#### Page extract
========================================
# What Solicitor Should Charge For Uncomplicated Probate



## lukeskywalker (7 May 2019)

Just wondering what a solicitor should charge for probate. Looking for a fixed fee, south Dublin or city centre. Its quite uncomplicated. House in joint names already, and accounts held by one parent need to be transferred to the other parent who is the sole beneficiary (1-3 accounts / investments with 8 financial institutions/ have documentation). There are no debts. Parents solicitor has house deeds and will but has a history of being pricy.


----------



## mf1 (7 May 2019)

You could do it yourself?

Or google Cheap Probate Solicitors Ireland and ask the featured ones for a quote? 

mf


----------



## Thirsty (7 May 2019)

Nothing is ever quite as uncomplicated as it seems, but DIY probate is possible.

There's quite a good thread on this board about it.

You need to be pretty organised and good with paperwork & detail.  If that makes your blood run cold, get someone else to do it.


----------



## cbreeze (15 May 2019)

If you are doing a personal application you can get a pack from the Probate Office which is quite clear on what you need to do. This forum is also very helpful.  Also you will have to compare the cost a solicitor might charge with the Probate Fee for a Personal Applicant which is scaled based on the value of the estate.  For estates valued at €300,000 the fee is €606 and for every additional €31,250 a fee of €24 is charged.  Smaller estates attract lower fees.  Fees are payable at the interview stage - should the Probate Office accept the application for consideration.  They have the right to require applicants to use a solicitor.


----------



## noproblem (15 May 2019)

You should ask the solicitor what he will charge you to take out probate. If you're not happy with the cost, just go to another solicitor and do likewise. I did on two occasions.


----------



## Peanuts20 (16 May 2019)
========================================
#### Text and item location entries
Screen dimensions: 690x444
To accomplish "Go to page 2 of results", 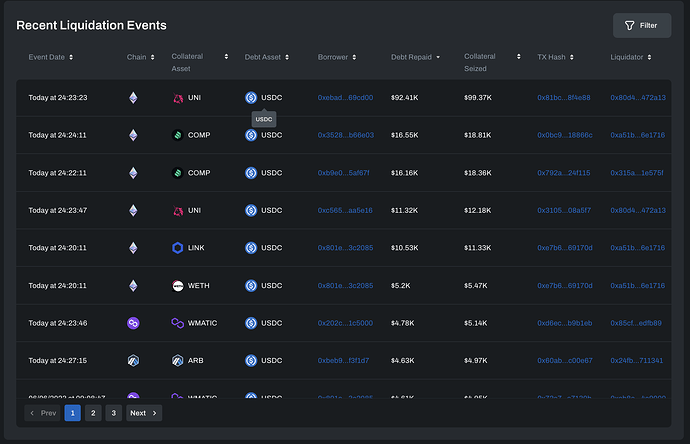I will point(92,413).
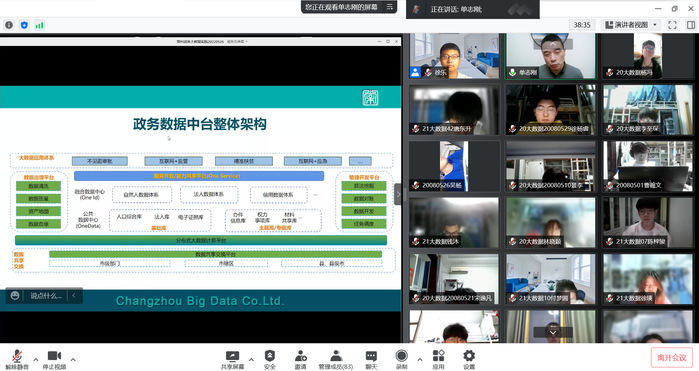Screen dimensions: 699x371
Task: Open the Chat panel icon
Action: click(x=371, y=359)
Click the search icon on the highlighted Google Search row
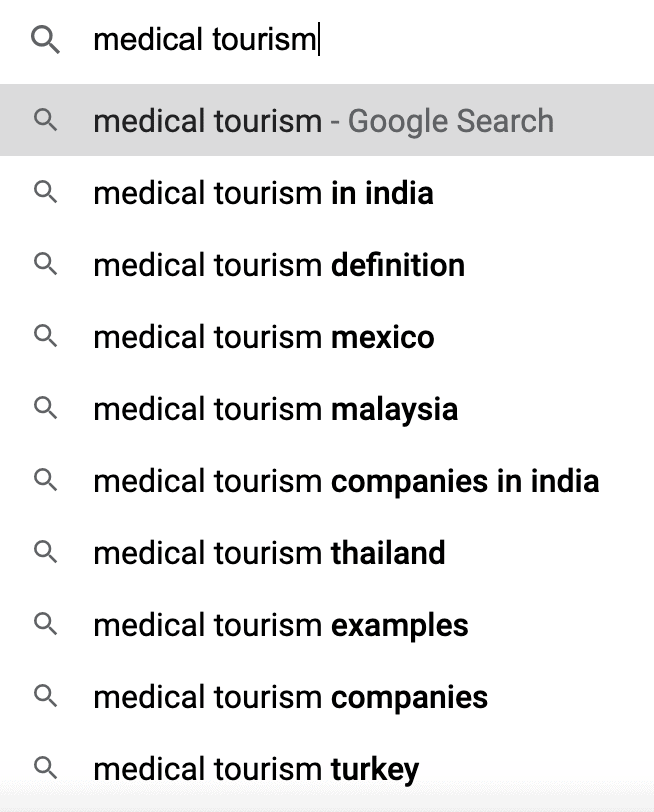The width and height of the screenshot is (654, 812). pyautogui.click(x=44, y=120)
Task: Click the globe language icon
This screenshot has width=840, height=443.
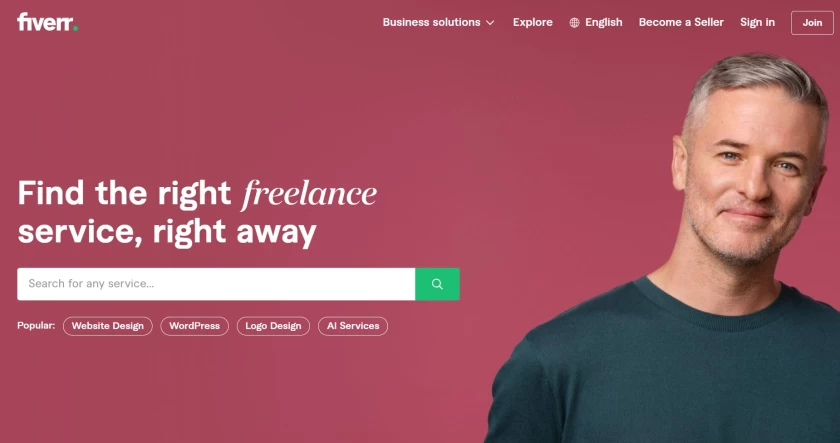Action: 574,22
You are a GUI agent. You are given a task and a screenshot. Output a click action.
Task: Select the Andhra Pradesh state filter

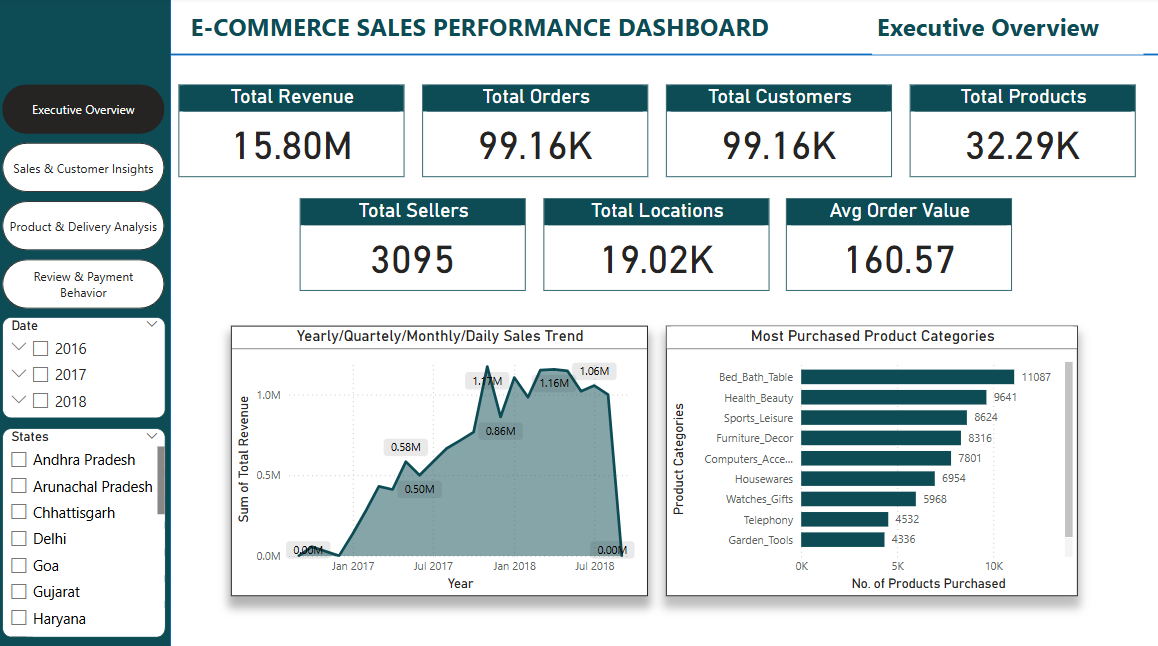pos(17,459)
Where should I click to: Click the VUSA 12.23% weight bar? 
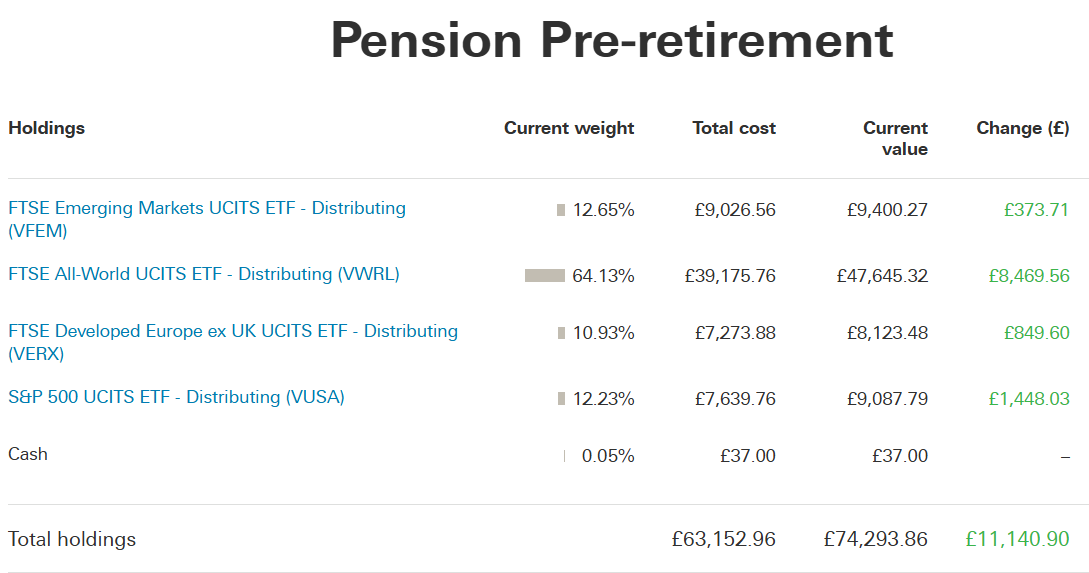[561, 399]
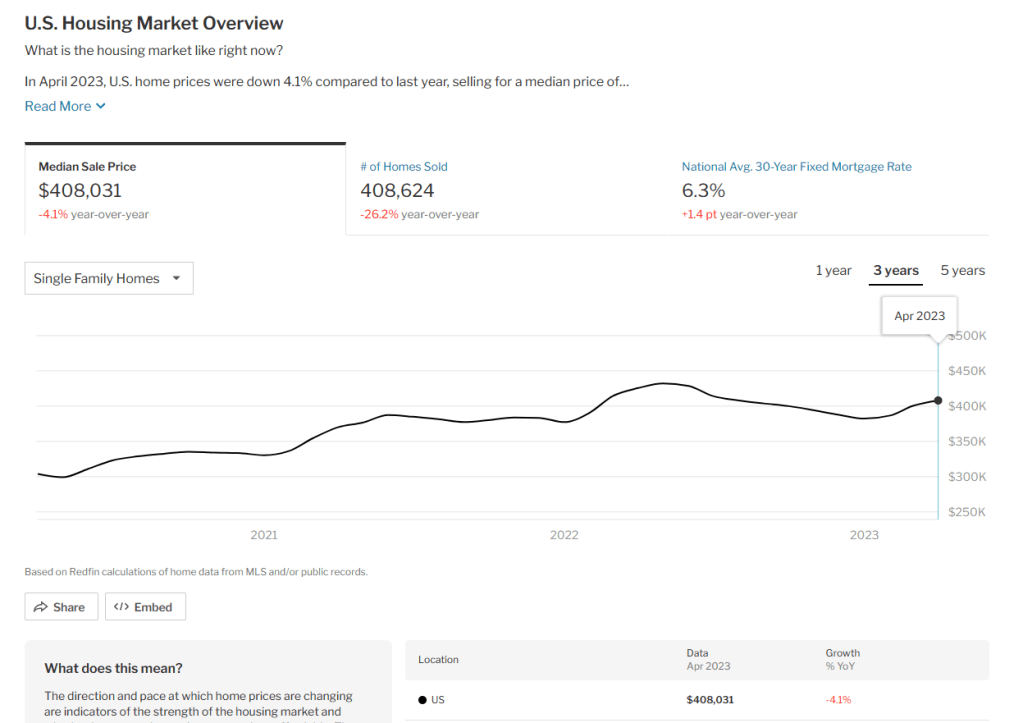Click the What does this mean? heading
The image size is (1023, 723).
coord(114,668)
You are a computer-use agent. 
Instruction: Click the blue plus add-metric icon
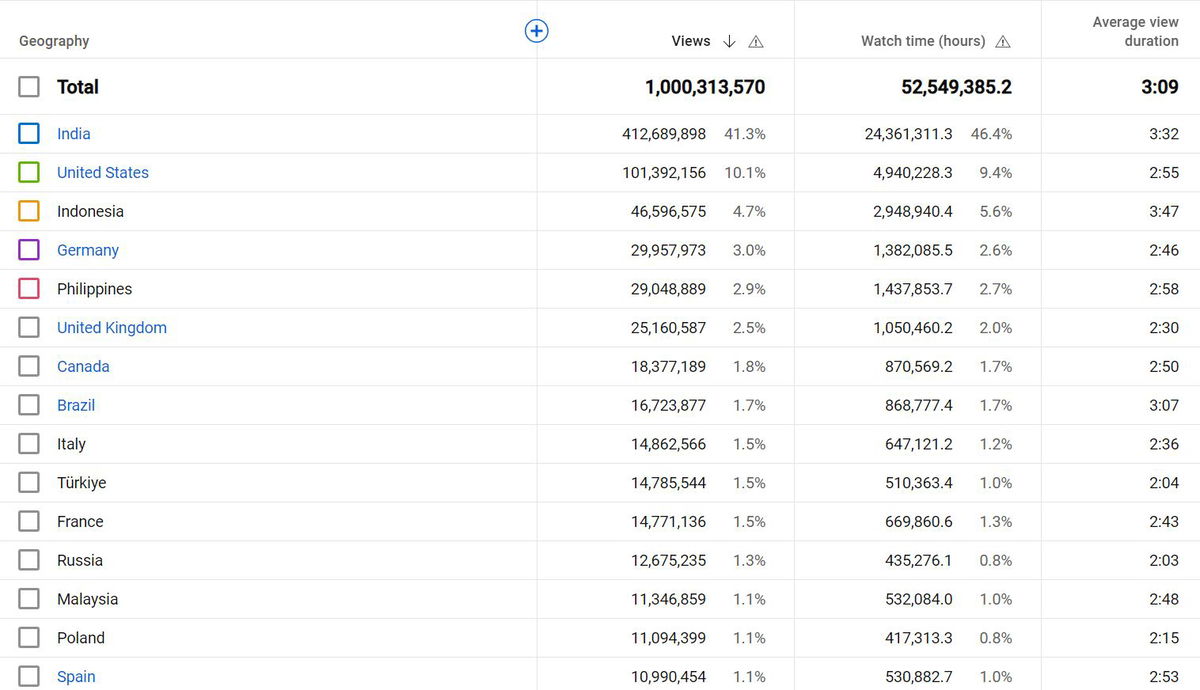(537, 31)
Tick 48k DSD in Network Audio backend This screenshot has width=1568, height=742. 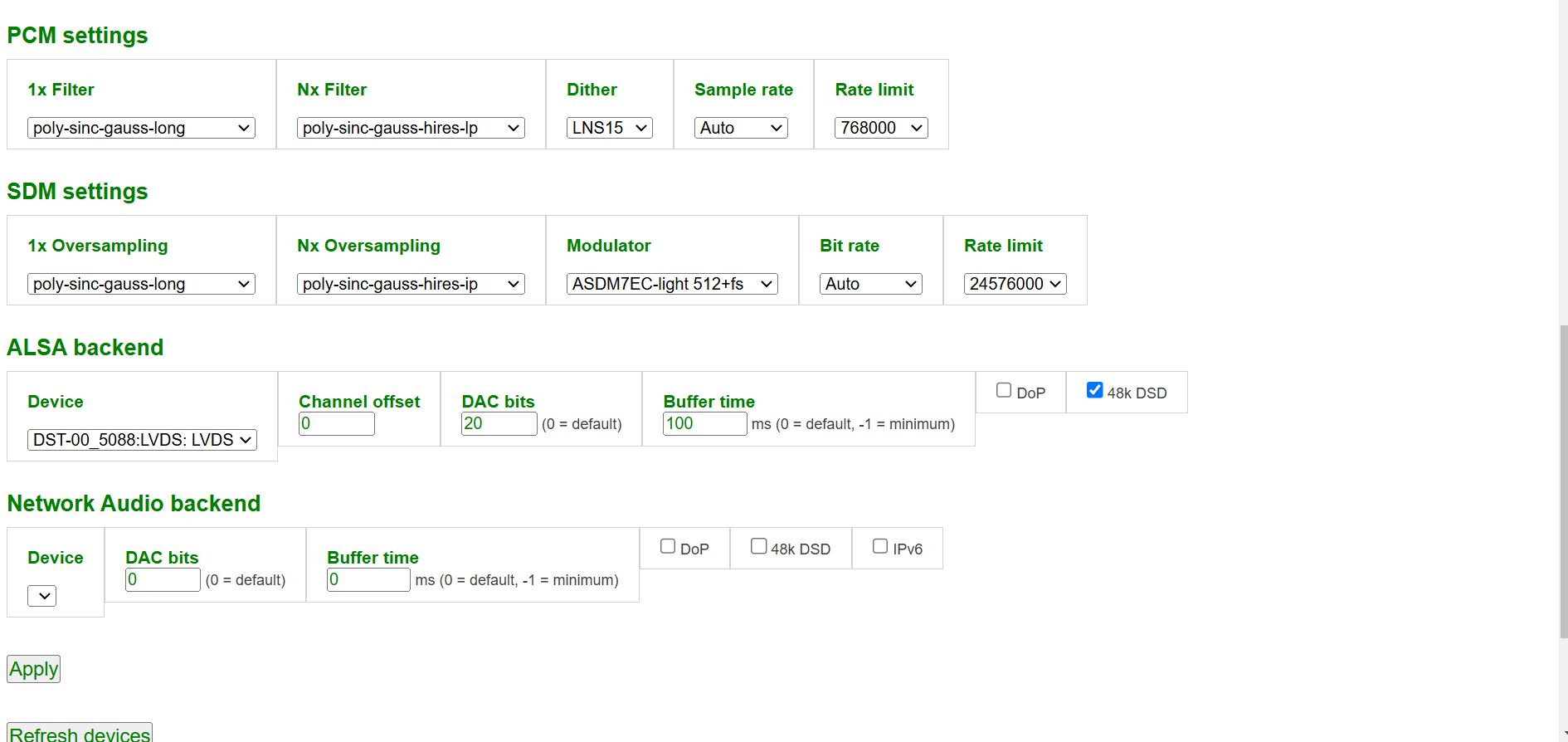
========================================
#### List of tasks
A – According to the probate thread, what fee does the Probate Office charge a personal applicant for an estate valued at €300,000?
B – Summarize the probate thread in two sentences.
C – Write what comes next in the probate thread, starting after its last line.
The records come from a separate source, unrelated to the probate thread.

#### Answers provided
A – €606

B – A poster asks what a solicitor should charge for an uncomplicated probate in south Dublin or the city centre, where the house is already in joint names and accounts are to pass to the surviving parent as sole beneficiary. Replies suggest applying personally with a pack from the Probate Office, whose fee scales with the value of the estate, or asking several solicitors for a quote and moving on if the cost is too high.

C –
Do you need probate? If the house is in joint names it will pass to the surviving person. Same applies with joint accounts, there is paperwork but banks are very helpful in sorting that out. When my dad died, his will passed everything to my Mam. There was no need for probate because they had wills in place. Only complicated thing was transferring some shares which took a while but that was down to Computershare being useless but we sorted it ourselves over a few months.


----------



## RedOnion (17 May 2019)

Peanuts20 said:


> There was no need for probate because they had wills in place.


The existence of a will doesn't remove the need for probate. In your example the joint ownership dealt with most aspects, and the remaining estate was probably small enough to be dealt with without probate.

In OPs case, if bank accounts contain more than 25k, banks will insist on seeing grant if probate before transferring. Some banks set a lower threshold.


----------



## twofor1 (8 Aug 2019)

Here’s my recent experience looking for a probate and house sale solicitor;

I am one of two executors for a deceased relative. Though it is a simple enough estate, for other reasons it was decided to use a solicitor for probate.

5 solicitors were asked to quote to do probate and house sale.

The assets are a house and a single bank account, nothing else of any value. Other than an amount owed for Fair Deal there are no debts, tax issues or known complications.

There is no mortgage on the house, there are title deeds, vesting cert etc, no known complications here either.

There is a will leaving everything divided equally between 4 adult children, all are resident here.

The first to quote was my relations solicitor who had the will, he quoted €7K plus vat plus outlays for probate, and €6.5K plus vat plus outlays for house sale.

Another quoted €3K plus vat plus outlays for probate and €3.5K plus vat plus outlays for house sale.

Another quoted €6K in total for probate and house sale plus vat plus outlays.

Another who is a bit further away but was recommended quoted, €2K plus vat plus outlays for probate, and €1.95K plus vat plus outlays for house sale.

One was to call back with a price but never did.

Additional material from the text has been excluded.